**WHAT YOU ARE ASKED TO DO**
Starting at the line below holding "Task: Click the Refresh button in address bar" and stopping at the line holding "Given: Click the blinking", print every line exactly, both ends included, and leave the rest out.
—————
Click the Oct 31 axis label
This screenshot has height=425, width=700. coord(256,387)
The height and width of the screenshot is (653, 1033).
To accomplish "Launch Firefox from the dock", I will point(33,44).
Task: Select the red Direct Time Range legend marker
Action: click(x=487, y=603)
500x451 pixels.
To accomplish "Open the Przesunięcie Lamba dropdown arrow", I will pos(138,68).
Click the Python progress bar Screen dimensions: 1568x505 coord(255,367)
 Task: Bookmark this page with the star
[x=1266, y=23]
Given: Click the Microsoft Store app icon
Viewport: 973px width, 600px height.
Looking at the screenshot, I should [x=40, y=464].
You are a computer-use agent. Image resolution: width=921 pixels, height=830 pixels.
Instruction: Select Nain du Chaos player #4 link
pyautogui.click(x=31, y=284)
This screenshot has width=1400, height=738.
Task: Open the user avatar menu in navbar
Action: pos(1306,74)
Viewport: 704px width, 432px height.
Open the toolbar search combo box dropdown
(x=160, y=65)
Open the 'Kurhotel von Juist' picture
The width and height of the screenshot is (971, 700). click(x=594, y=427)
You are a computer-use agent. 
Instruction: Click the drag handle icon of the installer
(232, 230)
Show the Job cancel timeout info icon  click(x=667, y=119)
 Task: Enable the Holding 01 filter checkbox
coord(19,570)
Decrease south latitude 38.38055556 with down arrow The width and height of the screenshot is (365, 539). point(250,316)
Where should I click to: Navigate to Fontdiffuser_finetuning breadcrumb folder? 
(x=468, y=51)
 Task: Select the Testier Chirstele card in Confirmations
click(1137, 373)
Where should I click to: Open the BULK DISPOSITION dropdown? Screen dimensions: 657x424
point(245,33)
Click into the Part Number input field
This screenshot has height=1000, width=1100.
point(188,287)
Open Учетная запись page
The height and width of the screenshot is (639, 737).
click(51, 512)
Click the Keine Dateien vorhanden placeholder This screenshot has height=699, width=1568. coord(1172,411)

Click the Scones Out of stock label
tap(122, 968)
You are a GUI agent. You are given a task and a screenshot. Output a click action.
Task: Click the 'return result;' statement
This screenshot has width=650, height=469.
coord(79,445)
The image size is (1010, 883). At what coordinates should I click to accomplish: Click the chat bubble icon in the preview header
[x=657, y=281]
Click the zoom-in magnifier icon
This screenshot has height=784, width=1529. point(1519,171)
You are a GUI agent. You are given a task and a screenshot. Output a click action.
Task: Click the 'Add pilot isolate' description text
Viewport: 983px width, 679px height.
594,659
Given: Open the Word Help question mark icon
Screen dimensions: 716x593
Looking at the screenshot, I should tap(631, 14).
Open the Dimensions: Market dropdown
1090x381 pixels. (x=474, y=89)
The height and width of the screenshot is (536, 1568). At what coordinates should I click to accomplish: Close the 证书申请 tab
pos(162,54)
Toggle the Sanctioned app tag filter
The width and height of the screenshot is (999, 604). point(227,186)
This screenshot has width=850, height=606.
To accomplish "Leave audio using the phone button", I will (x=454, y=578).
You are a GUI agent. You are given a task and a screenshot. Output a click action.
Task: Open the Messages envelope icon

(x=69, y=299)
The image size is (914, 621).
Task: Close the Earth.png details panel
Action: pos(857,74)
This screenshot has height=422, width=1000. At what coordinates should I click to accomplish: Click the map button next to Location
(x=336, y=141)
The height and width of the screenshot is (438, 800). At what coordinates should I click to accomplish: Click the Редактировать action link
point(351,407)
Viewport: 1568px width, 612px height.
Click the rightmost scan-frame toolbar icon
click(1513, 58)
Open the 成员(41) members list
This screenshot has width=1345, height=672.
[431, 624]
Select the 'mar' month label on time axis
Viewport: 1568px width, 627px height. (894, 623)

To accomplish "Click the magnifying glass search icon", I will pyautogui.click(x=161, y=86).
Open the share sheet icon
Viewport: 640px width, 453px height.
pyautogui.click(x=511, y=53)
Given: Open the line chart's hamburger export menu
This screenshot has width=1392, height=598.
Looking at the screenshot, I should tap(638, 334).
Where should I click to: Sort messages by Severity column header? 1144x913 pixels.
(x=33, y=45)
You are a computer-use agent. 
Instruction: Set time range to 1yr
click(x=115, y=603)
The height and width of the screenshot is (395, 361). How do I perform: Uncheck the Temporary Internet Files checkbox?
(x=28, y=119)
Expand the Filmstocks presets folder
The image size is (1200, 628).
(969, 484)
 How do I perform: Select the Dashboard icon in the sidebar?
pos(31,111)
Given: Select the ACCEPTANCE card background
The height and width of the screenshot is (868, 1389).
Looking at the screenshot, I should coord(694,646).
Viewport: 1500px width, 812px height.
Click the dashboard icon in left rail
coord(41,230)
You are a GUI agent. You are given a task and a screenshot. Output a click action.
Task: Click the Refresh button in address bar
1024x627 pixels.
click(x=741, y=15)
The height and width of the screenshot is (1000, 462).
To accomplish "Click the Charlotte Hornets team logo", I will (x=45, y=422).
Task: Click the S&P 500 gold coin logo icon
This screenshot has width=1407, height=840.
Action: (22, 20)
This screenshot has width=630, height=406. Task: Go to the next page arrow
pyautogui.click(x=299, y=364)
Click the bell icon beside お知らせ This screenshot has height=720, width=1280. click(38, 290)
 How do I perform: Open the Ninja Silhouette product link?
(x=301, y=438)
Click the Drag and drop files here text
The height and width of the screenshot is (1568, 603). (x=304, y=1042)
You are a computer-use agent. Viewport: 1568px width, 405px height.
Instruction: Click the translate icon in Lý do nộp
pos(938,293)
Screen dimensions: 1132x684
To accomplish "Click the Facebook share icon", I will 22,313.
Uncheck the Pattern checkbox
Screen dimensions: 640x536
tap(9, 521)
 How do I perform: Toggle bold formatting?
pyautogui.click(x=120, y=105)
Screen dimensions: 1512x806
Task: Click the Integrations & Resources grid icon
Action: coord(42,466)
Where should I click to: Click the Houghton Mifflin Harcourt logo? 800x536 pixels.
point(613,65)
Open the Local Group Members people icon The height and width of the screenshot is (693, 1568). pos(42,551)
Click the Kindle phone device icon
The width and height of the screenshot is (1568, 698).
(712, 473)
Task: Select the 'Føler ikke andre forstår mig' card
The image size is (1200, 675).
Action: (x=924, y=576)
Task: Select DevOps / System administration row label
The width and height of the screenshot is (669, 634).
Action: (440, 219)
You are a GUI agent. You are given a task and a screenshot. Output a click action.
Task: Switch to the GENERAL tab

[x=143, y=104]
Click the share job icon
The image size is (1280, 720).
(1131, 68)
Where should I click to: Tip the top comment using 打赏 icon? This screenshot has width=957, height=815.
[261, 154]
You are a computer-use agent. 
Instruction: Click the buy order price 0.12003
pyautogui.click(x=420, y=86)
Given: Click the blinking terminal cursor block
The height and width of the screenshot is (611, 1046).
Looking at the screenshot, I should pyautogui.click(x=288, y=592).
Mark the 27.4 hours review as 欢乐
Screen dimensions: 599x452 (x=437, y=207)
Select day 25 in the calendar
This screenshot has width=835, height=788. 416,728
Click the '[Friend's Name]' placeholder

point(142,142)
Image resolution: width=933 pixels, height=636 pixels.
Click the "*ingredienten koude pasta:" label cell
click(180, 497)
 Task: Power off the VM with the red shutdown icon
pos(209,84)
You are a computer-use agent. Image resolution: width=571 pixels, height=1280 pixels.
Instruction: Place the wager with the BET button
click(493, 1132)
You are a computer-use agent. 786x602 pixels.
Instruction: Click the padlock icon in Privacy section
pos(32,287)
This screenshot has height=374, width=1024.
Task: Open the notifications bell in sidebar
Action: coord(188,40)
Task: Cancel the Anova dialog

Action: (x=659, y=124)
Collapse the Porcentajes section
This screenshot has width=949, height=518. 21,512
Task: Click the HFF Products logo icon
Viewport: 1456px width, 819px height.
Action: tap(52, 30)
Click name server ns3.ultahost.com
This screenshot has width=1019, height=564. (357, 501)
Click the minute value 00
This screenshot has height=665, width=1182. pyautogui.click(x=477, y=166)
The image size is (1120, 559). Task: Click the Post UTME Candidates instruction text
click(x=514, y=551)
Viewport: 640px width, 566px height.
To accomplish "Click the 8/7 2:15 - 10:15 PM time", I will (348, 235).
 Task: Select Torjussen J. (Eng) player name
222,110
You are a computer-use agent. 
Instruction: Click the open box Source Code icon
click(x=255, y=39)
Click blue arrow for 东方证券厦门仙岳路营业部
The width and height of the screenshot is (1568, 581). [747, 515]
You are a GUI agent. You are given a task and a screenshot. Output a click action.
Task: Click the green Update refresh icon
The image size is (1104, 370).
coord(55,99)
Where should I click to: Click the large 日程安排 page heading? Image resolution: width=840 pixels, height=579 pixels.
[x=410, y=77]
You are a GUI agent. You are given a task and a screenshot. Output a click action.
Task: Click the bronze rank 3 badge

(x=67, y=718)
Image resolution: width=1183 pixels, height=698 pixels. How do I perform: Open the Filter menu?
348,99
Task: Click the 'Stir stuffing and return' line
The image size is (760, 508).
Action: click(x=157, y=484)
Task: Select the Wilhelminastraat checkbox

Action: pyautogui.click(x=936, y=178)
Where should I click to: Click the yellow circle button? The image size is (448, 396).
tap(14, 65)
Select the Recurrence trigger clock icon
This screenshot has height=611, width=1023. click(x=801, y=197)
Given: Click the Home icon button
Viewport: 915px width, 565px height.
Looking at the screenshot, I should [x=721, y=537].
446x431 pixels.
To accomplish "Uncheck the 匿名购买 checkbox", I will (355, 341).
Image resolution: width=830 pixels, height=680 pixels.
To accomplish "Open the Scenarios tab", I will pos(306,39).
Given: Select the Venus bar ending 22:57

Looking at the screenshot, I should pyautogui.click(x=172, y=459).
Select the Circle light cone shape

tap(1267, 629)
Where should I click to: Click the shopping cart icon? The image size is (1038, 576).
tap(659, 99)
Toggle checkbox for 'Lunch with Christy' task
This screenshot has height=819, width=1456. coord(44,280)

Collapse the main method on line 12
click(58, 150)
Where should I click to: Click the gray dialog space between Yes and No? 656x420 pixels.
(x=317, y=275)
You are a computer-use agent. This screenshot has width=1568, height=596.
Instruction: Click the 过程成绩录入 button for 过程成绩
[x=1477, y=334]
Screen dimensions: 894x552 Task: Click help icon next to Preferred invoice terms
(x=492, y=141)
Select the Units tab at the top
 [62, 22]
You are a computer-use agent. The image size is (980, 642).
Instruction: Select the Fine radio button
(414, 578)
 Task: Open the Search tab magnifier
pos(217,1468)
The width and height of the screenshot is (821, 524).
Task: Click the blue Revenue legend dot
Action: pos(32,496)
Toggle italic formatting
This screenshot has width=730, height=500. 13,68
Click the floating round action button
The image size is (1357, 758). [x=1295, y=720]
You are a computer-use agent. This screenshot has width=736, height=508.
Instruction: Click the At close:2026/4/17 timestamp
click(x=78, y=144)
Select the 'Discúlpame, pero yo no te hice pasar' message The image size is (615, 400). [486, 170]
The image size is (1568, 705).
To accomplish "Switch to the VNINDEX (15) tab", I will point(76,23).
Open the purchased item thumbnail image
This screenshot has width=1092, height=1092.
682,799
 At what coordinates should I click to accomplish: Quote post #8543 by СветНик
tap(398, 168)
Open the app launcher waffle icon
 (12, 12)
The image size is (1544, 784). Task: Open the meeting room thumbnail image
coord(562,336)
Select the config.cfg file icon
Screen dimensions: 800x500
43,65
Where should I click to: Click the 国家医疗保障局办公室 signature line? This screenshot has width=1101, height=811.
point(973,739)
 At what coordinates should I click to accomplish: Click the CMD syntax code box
—————
**EXPECTED ANSWER**
Task: Click the Refresh button in address bar
1024x627 pixels.
click(x=741, y=15)
The height and width of the screenshot is (1000, 462).
To accomplish "Click the Charlotte Hornets team logo", I will (x=45, y=422).
Task: Click the S&P 500 gold coin logo icon
This screenshot has width=1407, height=840.
Action: (22, 20)
This screenshot has width=630, height=406. Task: Go to the next page arrow
pyautogui.click(x=299, y=364)
Click the bell icon beside お知らせ This screenshot has height=720, width=1280. click(38, 290)
 How do I perform: Open the Ninja Silhouette product link?
(x=301, y=438)
Click the Drag and drop files here text
The height and width of the screenshot is (1568, 603). (x=304, y=1042)
You are a computer-use agent. Viewport: 1568px width, 405px height.
Instruction: Click the translate icon in Lý do nộp
pos(938,293)
Screen dimensions: 1132x684
To accomplish "Click the Facebook share icon", I will 22,313.
Uncheck the Pattern checkbox
Screen dimensions: 640x536
tap(9, 521)
 How do I perform: Toggle bold formatting?
pyautogui.click(x=120, y=105)
Screen dimensions: 1512x806
Task: Click the Integrations & Resources grid icon
Action: coord(42,466)
Where should I click to: Click the Houghton Mifflin Harcourt logo? 800x536 pixels.
point(613,65)
Open the Local Group Members people icon The height and width of the screenshot is (693, 1568). pos(42,551)
Click the Kindle phone device icon
The width and height of the screenshot is (1568, 698).
(712, 473)
Task: Select the 'Føler ikke andre forstår mig' card
The image size is (1200, 675).
Action: (x=924, y=576)
Task: Select DevOps / System administration row label
The width and height of the screenshot is (669, 634).
Action: (440, 219)
You are a GUI agent. You are given a task and a screenshot. Output a click action.
Task: Switch to the GENERAL tab

[x=143, y=104]
Click the share job icon
The image size is (1280, 720).
(1131, 68)
Where should I click to: Tip the top comment using 打赏 icon? This screenshot has width=957, height=815.
[261, 154]
You are a computer-use agent. 
Instruction: Click the buy order price 0.12003
pyautogui.click(x=420, y=86)
Given: Click the blinking terminal cursor block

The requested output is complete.